Your task
Print, exactly and without pictures, the lines from the one where "The image size" appears down to the end of the entries.

===== Provided data =====

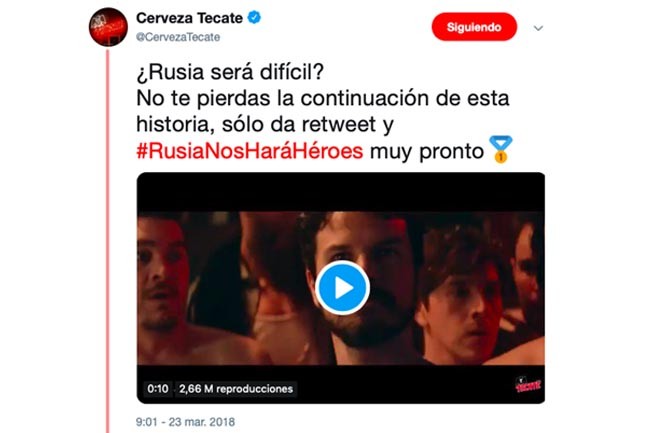Click the Tecate logo watermark in video

(x=528, y=385)
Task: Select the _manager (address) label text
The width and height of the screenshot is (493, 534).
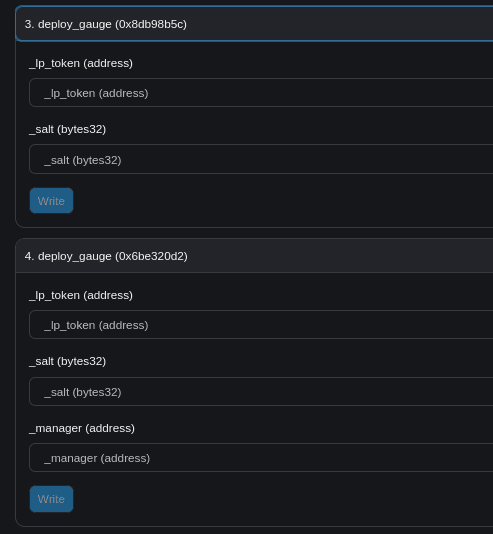Action: (x=82, y=428)
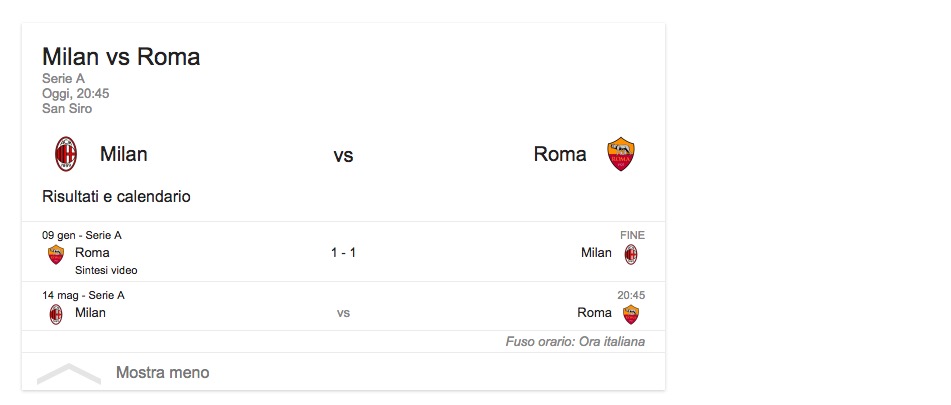Click Roma crest in 09 gen match row
Screen dimensions: 951x405
(x=56, y=254)
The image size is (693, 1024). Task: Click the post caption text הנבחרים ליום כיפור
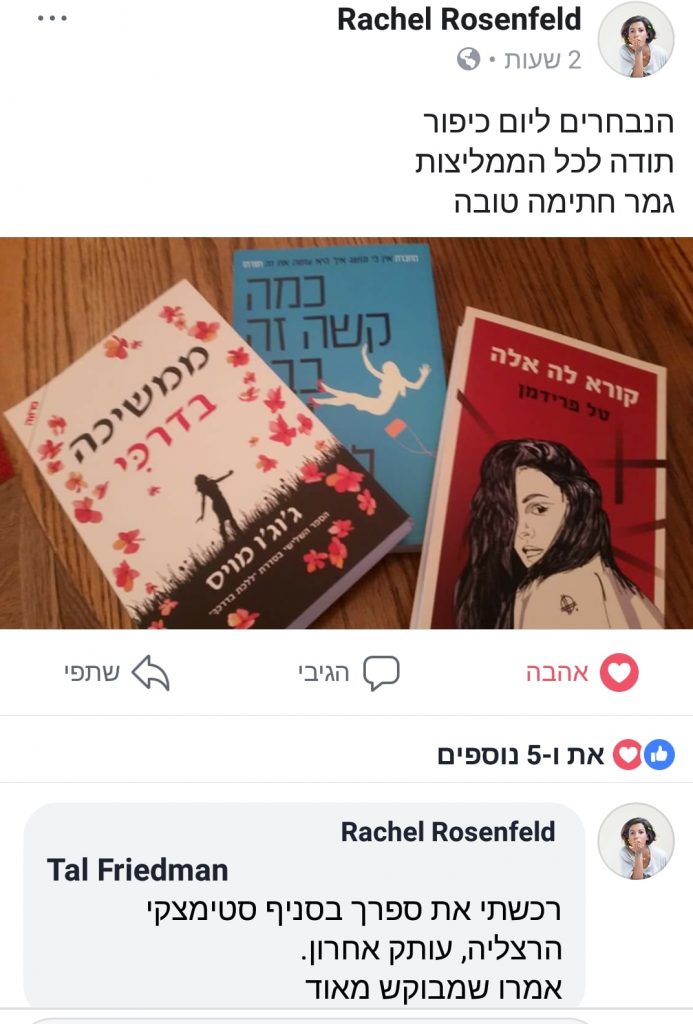click(549, 122)
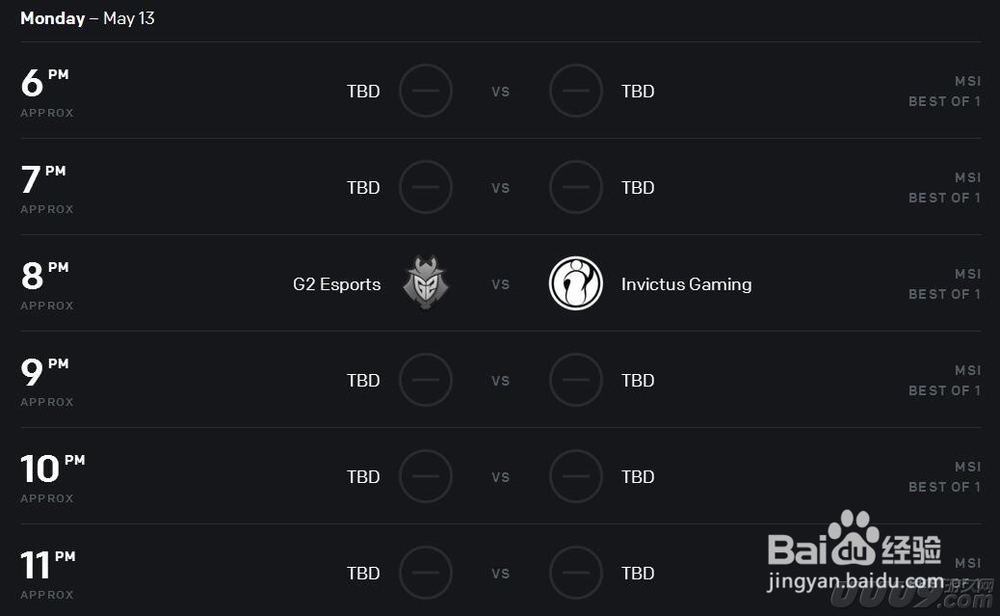Select the left TBD placeholder icon in the 6 PM match
Screen dimensions: 1000x616
click(425, 91)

=====

Task response
The image size is (693, 1024). Task: Click the post caption text הנבחרים ליום כיפור
click(549, 122)
Select the left TBD placeholder icon in the 6 PM match
Screen dimensions: 1000x616
click(425, 91)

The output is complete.